ロールアップ(roll up)とは?
シャツの袖やズボンの裾を巻き上げること。
ボトムスを捲る(まくる)ことで視覚面や機能面で効果があり、昨今のファッションではあたりまえのように使われている。
パンツの裾を捲り上げるだけの単純な着くずしではあるがこれが実に奥深い。
今回は着こなしにおける定石。ロールアップについて。
その種類や見え方の違いについて、見ていく事にしよう。
ロールアップによる効果
ロールアップする事でどう見える?
ボトムスの裾をロールアップ。
ただパンツをまくり上げる事のように思えるが、どのように見え、どんな効果があるだろう?
なんとなく行うことも多い着くずしのひとつ。実際にどんな印象を与えるであろう?
裾を引きずらない
裾が長すぎる場合、通常は適正な箇所まで切って裾上げする。
その際にもうひとつの手段として登場するのがロールアップ。
長い裾はたるませればアクセントにもなる。
しかし上手く処理をしないと床を引きずりやがてはボロボロに。それをアジと捉えたり(特にデニム)格好良く取り入れる手法もある。
しかし、やりすぎはだらしない。
これをロールアップで回避する。
軽く見せる
裾が長ければ見た目の印象は重くなる。
コーディネートであえてそう見せる事もあるがバランスとしては少し難しい。
それをロールアップする事で軽快に見せる。
ボトムスも靴もダークトーン。重い組み合わせになる所をロールアップで軽く見せる。
靴下を見せる
ロールアップによる靴下見せ。
単調になりがちなコーディネートの際は色柄を出してアクセントとして使う。
それ以外にも中間色でぼやかしたり、靴と同色のものを選びコーディネートに馴染ませる。
靴下見せは足元の表情つくりに有効だ。
靴下を履かずに素足を見せで軽く涼しく見せるのもひとつ。
裏地を見せる
ロールアップすることでボトムスの裏地は見える。
裏地は表と違う色や風合いを持っている。それを見せる事によりポイントを加える。
裏地もデザイン。
アクセント
ロールアップ箇所に目線を誘導したり靴とボトムスを分断して見せたりする事が可能。
捲りあげた部分によりシルエット全体にメリハリをつけやすい。
セルビッジ(耳)付きのデニムの場合、直接見せて主張させる事もできる。
捲り方(まくり方)の種類と比較
ロールアップの捲り幅(まくりはば)や回数、かたちによって見え方は変わる。
一回折り返しただけ、二回まくった場合、折り返しの幅。まくり方の種類によってどのように見えるのか。確認していこう。

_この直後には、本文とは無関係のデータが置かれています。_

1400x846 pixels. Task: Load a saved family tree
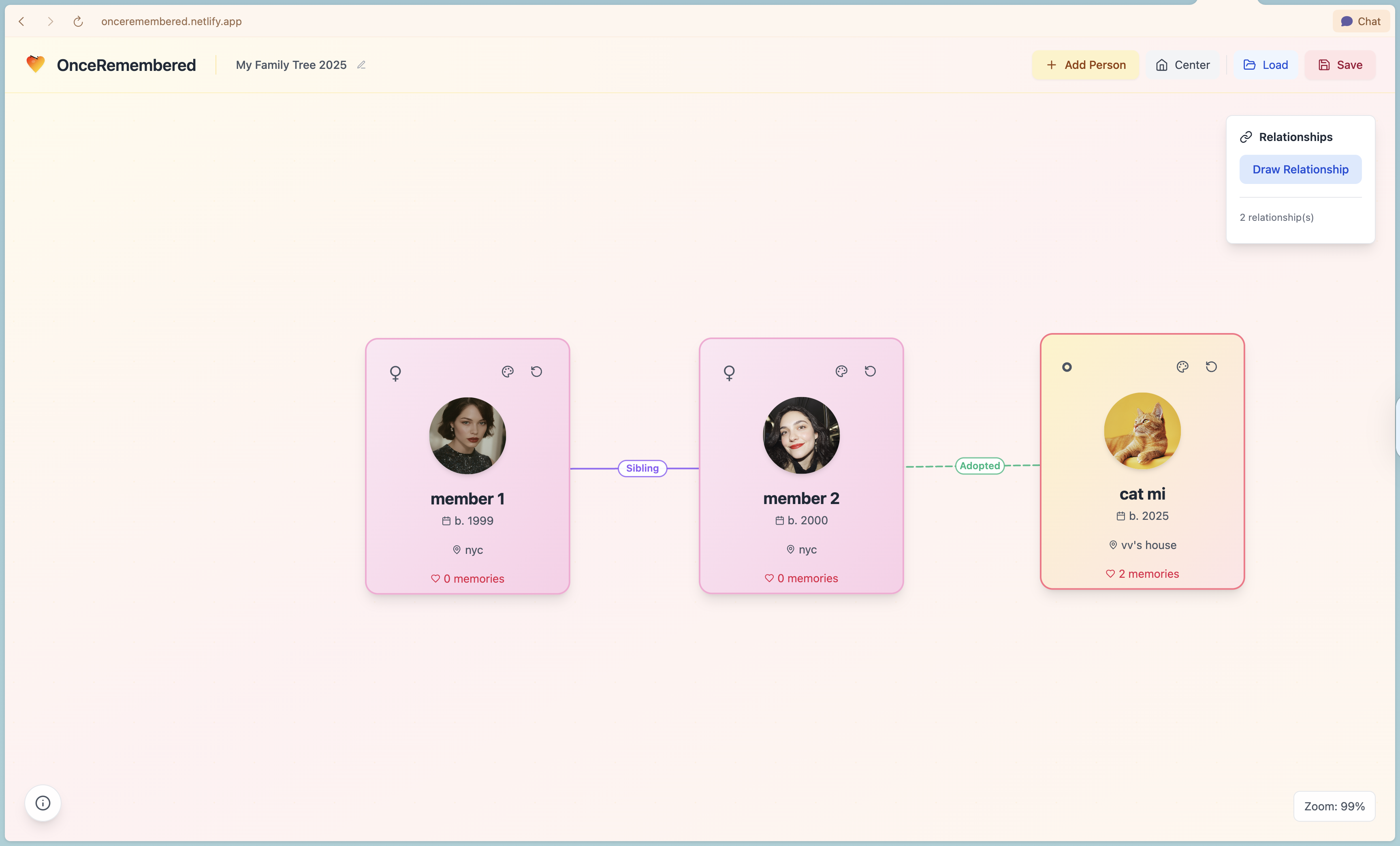[1266, 65]
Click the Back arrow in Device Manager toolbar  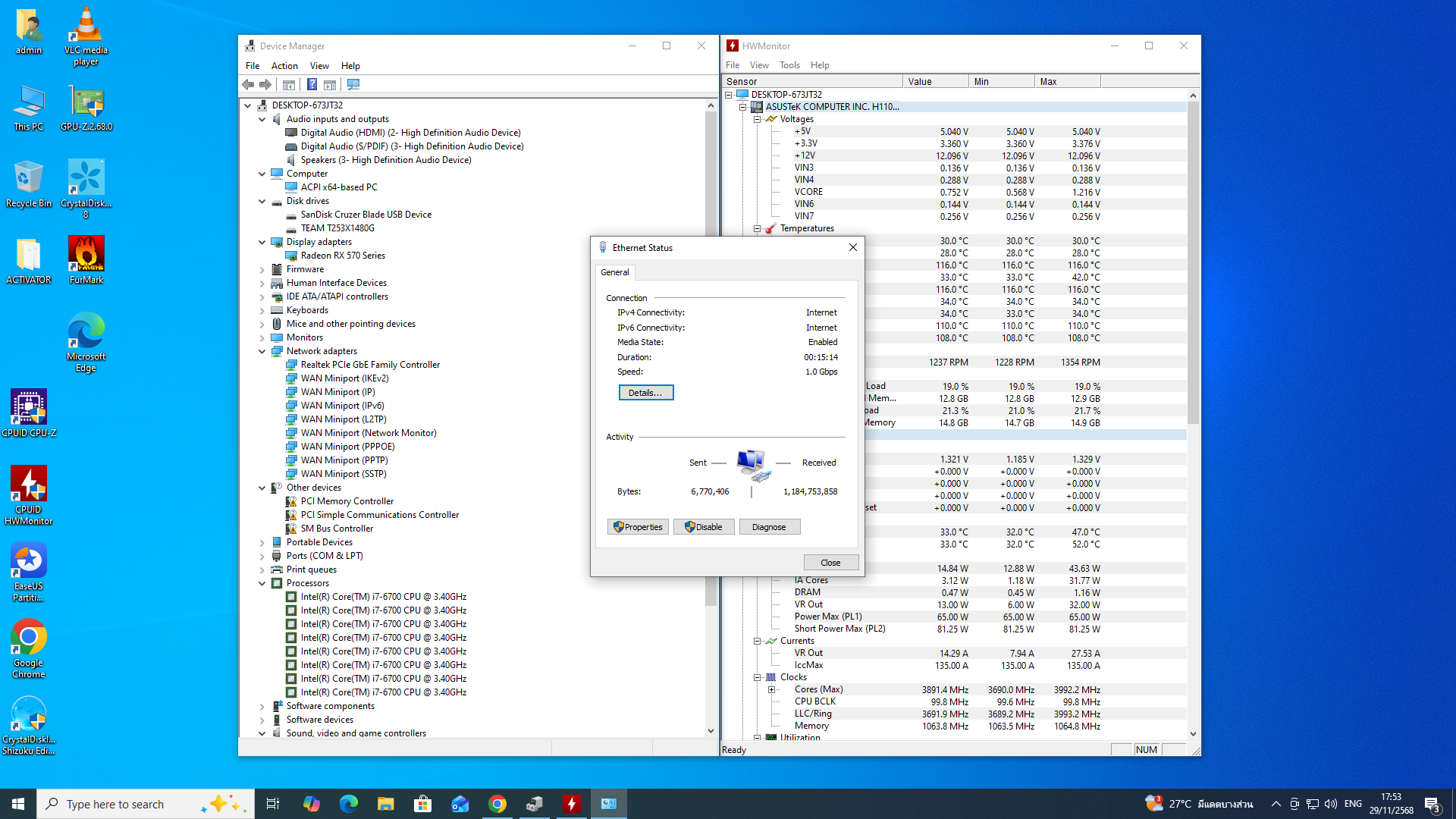[x=248, y=84]
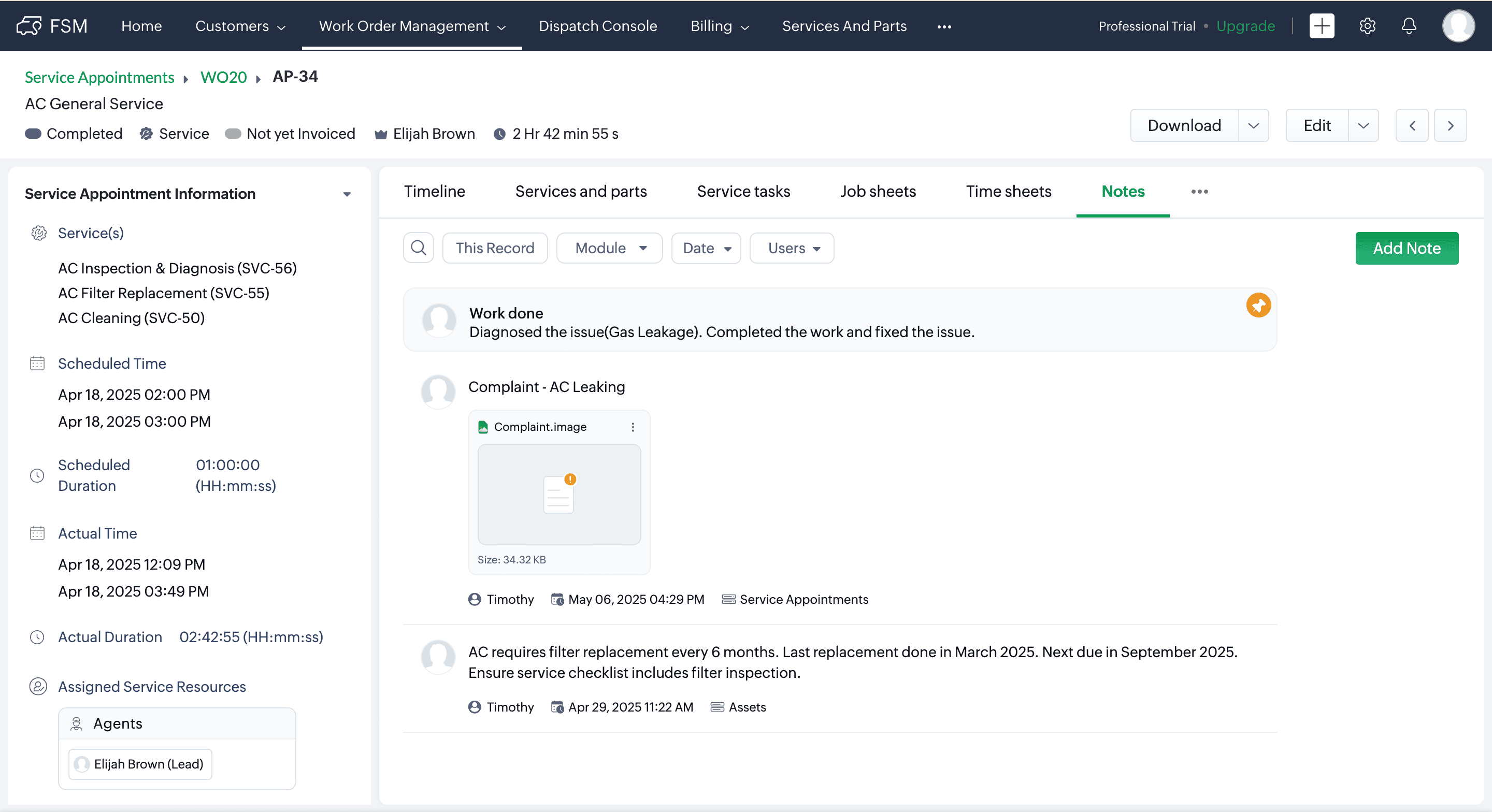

ひとまき・ひと折り(ワンロール・シングルロールアップ)
わずかなアクセント。ボリューム感はない。裾が長すぎる際に丈を少しだけ調整する事が可能。自然な調節できる。
ふたまき・ふた折り(ツーロール・ダブルロールアップ)
厚みが出る分アクセントはつよい。靴を目立たせたい場合やパンツの裾を絞って見せたい場合にも有効。
以上のようにシンプルなワンロールとツーロールを比べただけでもまったく違う。
捲り幅の太さでも大きく異なるし、綺麗に折り返すかクシュクシュと丸めて捲るかでも違いは現れる。
前部のみの折り返し
前だけ折り返している。
横から見るときつく絞ったテーパードシルエットに見せる事ができる。スラックスなどの薄手のパンツに向いている裾の捲り上げ。
まくり幅大きめの太いロールアップ
カジュアルで軽いイメージ。無骨なデニムにおいてはかわらしい雰囲気をつくる事ができる。
太いまくり幅はコンバースのようなハイカットスニーカーやカッチリした編み上げブーツとも相性が良い。
短くまくり上げることでシルエットをキレイに見せる事ができる。
ダブルターンアップ
二度の折り返しをしたうえで端をずらし見せる巻き上げ方で元々はカウボーイによって行われていた方法。
チェーンステッチのうねりやシングルステッチのパッカリングなど見せる事ができる。
ダブルターンナップといえばテンダーの130
まとめ
このように、ロールアップの違いだけでも足元の印象を大きく変える事ができる。
着こなしというものは本当に奥が深い。
ロールアップ。その微差を追求しよう。